Delete all files and folders (in ADLS G1) BELOW a given dataset with the Delete activity ("recursively" checkbox issue?) RRS feed

  • Question

  • I know there is a "Delete" activity for ADF (deleting in ADLS G1) and I am trying to use it to delete all files and folders below a given dataset, for example:

    Main Folder:  datalakeName/processedFiles

    now i want to delete everything in it including subfolders, BUT KEEP the actual folder name itself, just delete everything below.

    some examples of what would be in it:

    • datalakeName/processedFiles/recType1Files/file1.txt
    • datalakeName/processedFiles/recType1Files/file32.txt
    • datalakeName/processedFiles/recType1Files/file1asdf4.txt
    • datalakeName/processedFiles/recType2Files/file7771.txt
    • datalakeName/processedFiles/recType2Files/file35552.txt
    • datalakeName/processedFiles/recType2Files/file155asdf4.txt

    When I tried running this feature and checking the "Recursively" box, it deleted everything INCLUDING the main folder at "datalakeName/processedFiles", However I want to LEAVE that base folder, just delete all the files that were processed for that day.

    Another thing I tried was adding a wildcard like "*.*" (which just deletes all the files and leaves empty folders) and also just a "/" (which gives an error)

    How do I wind up with an empty folder called "datalakeName/processedFiles" so that when i go to process more files the next day, it's empty and ready for more files?


    Edit : changed title to include adls G1.  I had only mentioned it in an earlier follow up post from yesterday

    • Edited by mschandler Tuesday, February 11, 2020 11:55 AM
    Monday, February 10, 2020 5:11 PM

All replies

  • I tried getting creative and thought that if I just provide a filter date that would delete all the files and folders since the base folder is older but then I get this error, indicating it is not supported:

    The activity payload is currently not supported. If you want to delete files filtered by LastmodifiedDate, please set fileName value in your dataSet payload.
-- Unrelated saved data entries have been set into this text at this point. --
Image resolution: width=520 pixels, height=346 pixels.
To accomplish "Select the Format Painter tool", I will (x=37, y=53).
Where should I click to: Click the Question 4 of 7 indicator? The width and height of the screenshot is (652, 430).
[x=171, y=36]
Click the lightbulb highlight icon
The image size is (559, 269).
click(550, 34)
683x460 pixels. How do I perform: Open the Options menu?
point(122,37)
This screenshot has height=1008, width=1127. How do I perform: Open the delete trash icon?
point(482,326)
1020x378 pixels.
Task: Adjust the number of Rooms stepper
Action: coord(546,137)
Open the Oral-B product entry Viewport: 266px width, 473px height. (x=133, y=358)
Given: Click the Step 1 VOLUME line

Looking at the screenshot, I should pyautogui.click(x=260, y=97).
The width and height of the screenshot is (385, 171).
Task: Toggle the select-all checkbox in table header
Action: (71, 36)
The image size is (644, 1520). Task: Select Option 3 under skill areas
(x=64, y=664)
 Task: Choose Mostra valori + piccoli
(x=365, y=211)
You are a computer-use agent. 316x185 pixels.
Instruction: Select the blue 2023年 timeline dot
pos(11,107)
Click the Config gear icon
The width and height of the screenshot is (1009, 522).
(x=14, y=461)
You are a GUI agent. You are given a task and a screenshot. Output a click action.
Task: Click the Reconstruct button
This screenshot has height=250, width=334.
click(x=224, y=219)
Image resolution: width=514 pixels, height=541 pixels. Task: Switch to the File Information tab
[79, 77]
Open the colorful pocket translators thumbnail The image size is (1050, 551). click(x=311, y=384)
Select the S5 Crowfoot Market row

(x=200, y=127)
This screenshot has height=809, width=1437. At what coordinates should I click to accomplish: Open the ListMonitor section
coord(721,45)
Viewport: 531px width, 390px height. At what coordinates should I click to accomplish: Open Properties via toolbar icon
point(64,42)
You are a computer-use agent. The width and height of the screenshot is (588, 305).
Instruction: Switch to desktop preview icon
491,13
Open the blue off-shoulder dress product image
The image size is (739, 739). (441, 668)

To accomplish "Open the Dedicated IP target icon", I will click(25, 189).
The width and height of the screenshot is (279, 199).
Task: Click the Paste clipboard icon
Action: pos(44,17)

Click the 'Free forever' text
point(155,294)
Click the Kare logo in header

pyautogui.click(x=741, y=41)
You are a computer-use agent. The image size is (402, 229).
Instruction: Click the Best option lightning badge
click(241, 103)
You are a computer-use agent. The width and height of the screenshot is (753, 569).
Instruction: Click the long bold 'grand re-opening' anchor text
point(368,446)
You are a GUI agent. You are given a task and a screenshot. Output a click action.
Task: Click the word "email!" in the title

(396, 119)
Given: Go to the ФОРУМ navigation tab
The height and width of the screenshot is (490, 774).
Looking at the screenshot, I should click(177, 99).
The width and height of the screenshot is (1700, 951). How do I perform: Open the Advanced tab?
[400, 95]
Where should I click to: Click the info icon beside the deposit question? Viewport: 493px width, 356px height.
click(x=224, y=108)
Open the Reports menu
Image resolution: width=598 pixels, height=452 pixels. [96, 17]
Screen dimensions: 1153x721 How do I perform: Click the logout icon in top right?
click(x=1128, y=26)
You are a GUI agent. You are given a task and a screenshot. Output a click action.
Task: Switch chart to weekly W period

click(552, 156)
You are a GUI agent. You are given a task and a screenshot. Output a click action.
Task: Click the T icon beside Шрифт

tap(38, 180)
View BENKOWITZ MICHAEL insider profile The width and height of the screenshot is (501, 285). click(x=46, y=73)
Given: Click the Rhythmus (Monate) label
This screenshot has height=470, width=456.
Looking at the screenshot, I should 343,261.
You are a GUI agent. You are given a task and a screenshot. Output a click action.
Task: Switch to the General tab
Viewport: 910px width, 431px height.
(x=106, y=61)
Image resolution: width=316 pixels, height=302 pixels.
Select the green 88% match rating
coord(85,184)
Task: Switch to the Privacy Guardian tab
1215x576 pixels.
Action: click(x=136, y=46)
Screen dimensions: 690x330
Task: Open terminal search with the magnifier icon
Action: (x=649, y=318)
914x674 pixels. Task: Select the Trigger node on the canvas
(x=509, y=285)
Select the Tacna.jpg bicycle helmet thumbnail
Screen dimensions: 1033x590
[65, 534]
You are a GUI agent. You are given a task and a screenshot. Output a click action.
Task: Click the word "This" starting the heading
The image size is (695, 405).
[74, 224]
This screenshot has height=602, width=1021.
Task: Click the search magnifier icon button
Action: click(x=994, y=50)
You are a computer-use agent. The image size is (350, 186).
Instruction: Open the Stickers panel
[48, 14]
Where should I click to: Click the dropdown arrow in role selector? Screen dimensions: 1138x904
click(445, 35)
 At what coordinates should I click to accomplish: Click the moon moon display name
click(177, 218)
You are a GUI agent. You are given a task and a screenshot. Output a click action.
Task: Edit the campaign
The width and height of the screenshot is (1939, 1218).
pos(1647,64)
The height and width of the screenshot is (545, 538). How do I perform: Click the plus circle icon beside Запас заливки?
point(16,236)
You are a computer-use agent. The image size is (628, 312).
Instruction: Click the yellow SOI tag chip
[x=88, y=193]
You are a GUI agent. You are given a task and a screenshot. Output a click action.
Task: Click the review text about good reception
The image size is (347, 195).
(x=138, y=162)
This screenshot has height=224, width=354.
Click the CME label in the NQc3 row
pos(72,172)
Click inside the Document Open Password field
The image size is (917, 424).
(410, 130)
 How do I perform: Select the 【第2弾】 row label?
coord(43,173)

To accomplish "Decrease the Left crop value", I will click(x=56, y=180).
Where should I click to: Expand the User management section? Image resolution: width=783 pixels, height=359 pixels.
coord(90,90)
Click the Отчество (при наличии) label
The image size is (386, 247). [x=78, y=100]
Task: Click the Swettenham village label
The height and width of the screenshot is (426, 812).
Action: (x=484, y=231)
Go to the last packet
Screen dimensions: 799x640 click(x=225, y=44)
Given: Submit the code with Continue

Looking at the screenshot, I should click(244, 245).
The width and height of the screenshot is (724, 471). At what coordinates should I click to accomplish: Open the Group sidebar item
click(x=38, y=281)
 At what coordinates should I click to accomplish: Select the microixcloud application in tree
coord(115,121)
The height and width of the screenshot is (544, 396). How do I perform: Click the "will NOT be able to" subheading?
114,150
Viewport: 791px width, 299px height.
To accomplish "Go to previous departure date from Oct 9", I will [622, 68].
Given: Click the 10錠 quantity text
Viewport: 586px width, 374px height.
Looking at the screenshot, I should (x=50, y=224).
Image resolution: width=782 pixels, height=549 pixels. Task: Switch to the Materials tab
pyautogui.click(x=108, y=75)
For example: fileName: '*'. If you want to delete the entire folder, please remove all LastmodifiedDate properties from payload.

    I just want to empty a folder...

    Another option I was looking at was to just let it delete everything and recreate the base folder, but there's no "create folder" option in ADF for ADLS G1 as far as I know.

    • Edited by mschandler Monday, February 10, 2020 5:46 PM
    Monday, February 10, 2020 5:40 PM
  • Hi there,

    You are using Azure blob storage. Folders are a virtual concept in blob storage while Container are not. This means that folders are deleted when their underlying files are deleted. This is a limitation in Azure Blob Storage by design.

    As a workaround, you can chain a copy activity to your delete activity to copy an empty file to the folder you want.

    Hope this helps.

    Tuesday, February 11, 2020 10:25 AM
  • No, I'm not using blob storage, I'm using ADLS G1, I mentioned that in my earlier post and it supports folders. Adls being azure data lake storage gen 1 that does support folders.  I wasn't clear in original post, only earlier follow ups, so I modified original and now have it mentioned in both, thanks. 

    • Edited by mschandler Tuesday, February 11, 2020 2:42 PM
    Tuesday, February 11, 2020 11:49 AM
  • Hi there,

    Thanks for clarifying the ask. You can chain a web activity to your delete activity to create folders using the REST APIs for ADLS G1 (https://docs.microsoft.com/bs-latn-ba/azure/data-lake-store/data-lake-store-data-operations-rest-api#create-folders).

    This workaround should create the deleted folder(s).

    Tuesday, February 18, 2020 7:13 AM